> Data shown:
=-=-=

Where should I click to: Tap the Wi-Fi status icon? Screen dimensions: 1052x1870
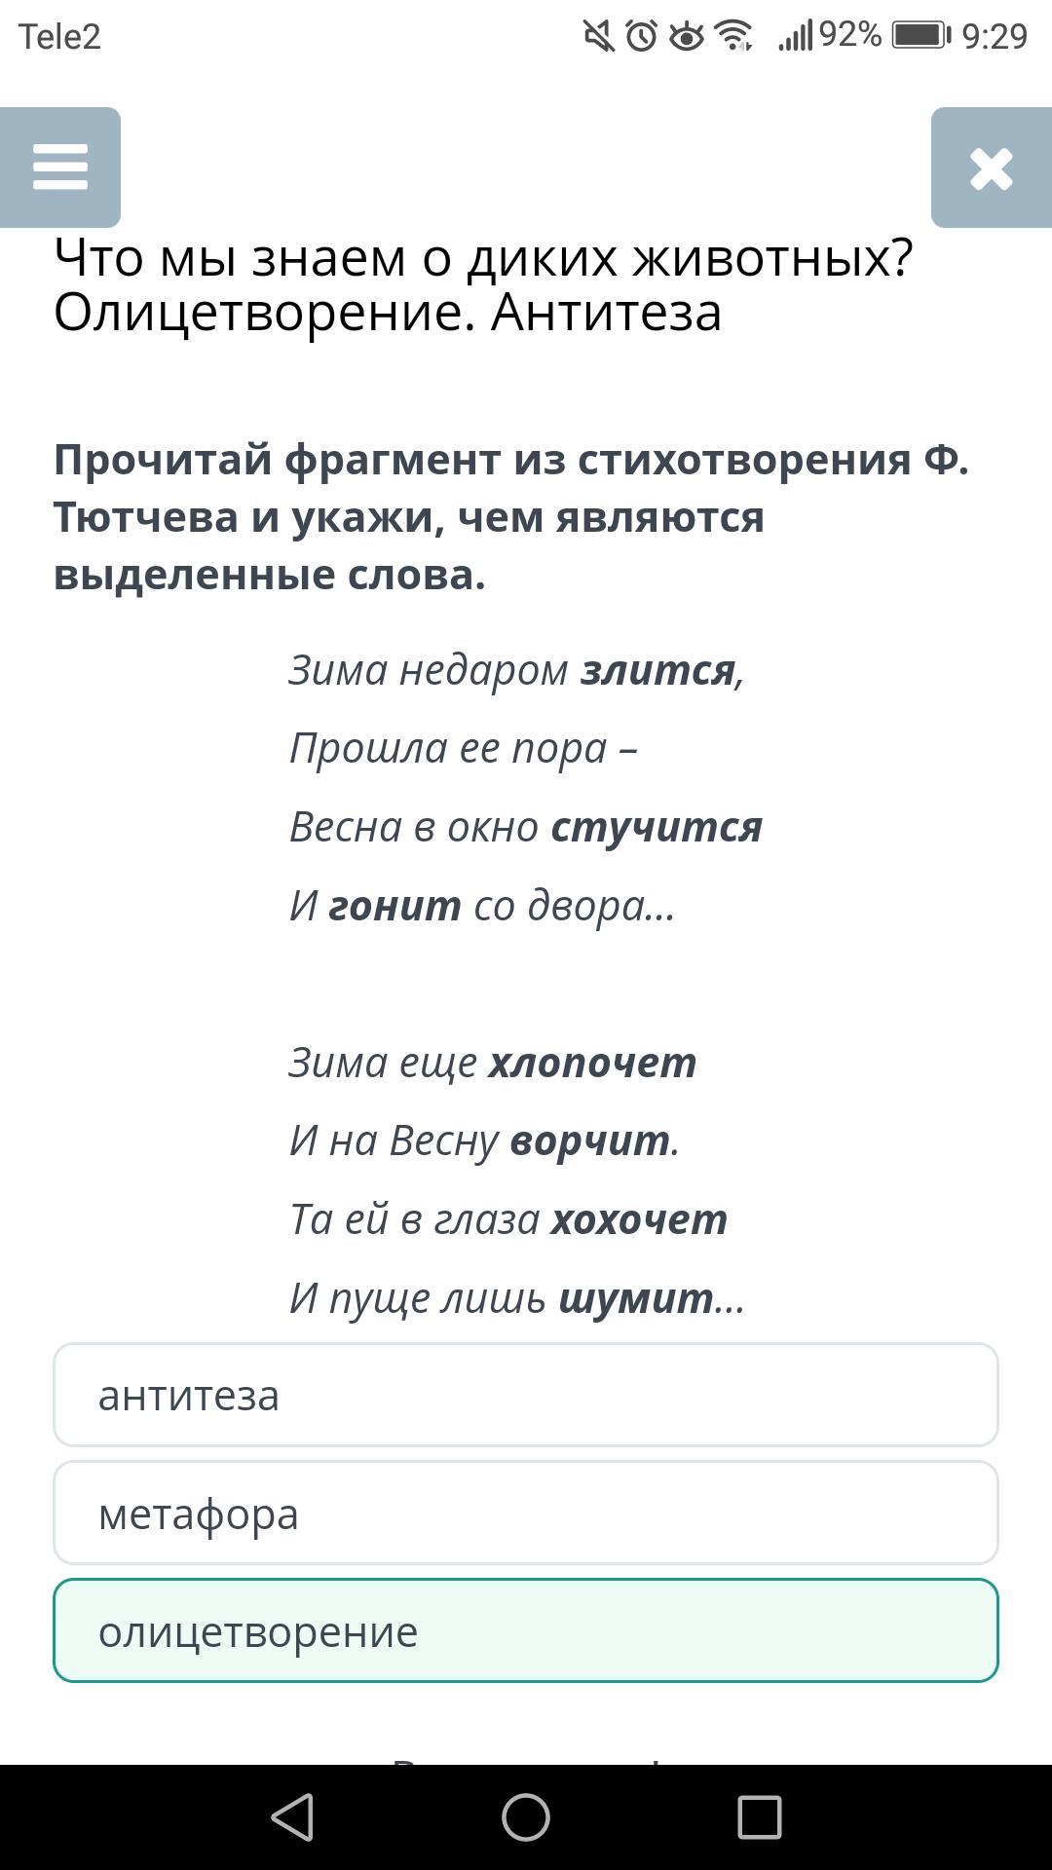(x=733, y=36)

=-=-=

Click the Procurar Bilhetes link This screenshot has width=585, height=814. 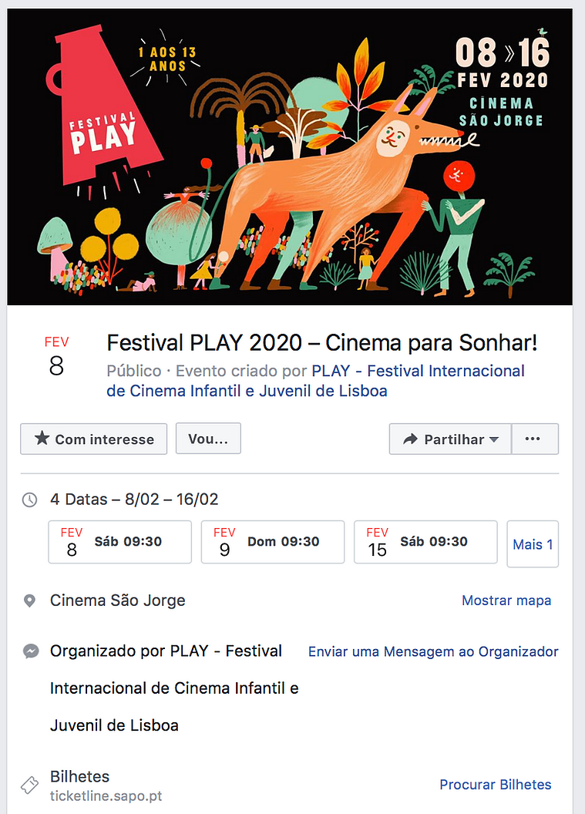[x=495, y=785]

=-=-=

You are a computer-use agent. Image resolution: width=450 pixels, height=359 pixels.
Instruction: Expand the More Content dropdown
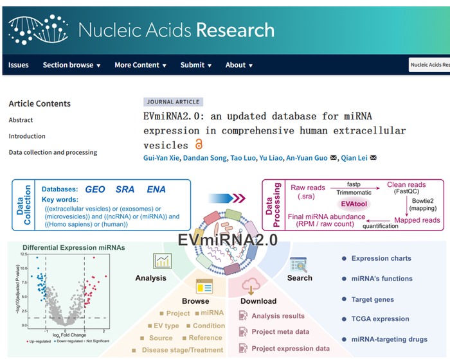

=-=-=

Could you rescale the lines starting at the one containing "Where should I" and ending after the one containing "(x=733, y=36)"? Reproduce them with the requests included, multiply every coordinate in the answers by 0.6, round each to a whole number with halves going up, give only those lines, and omit the pictures.

Where should I click to: Tap the Wi-Fi status icon? Screen dimensions: 1052x1870
(x=440, y=22)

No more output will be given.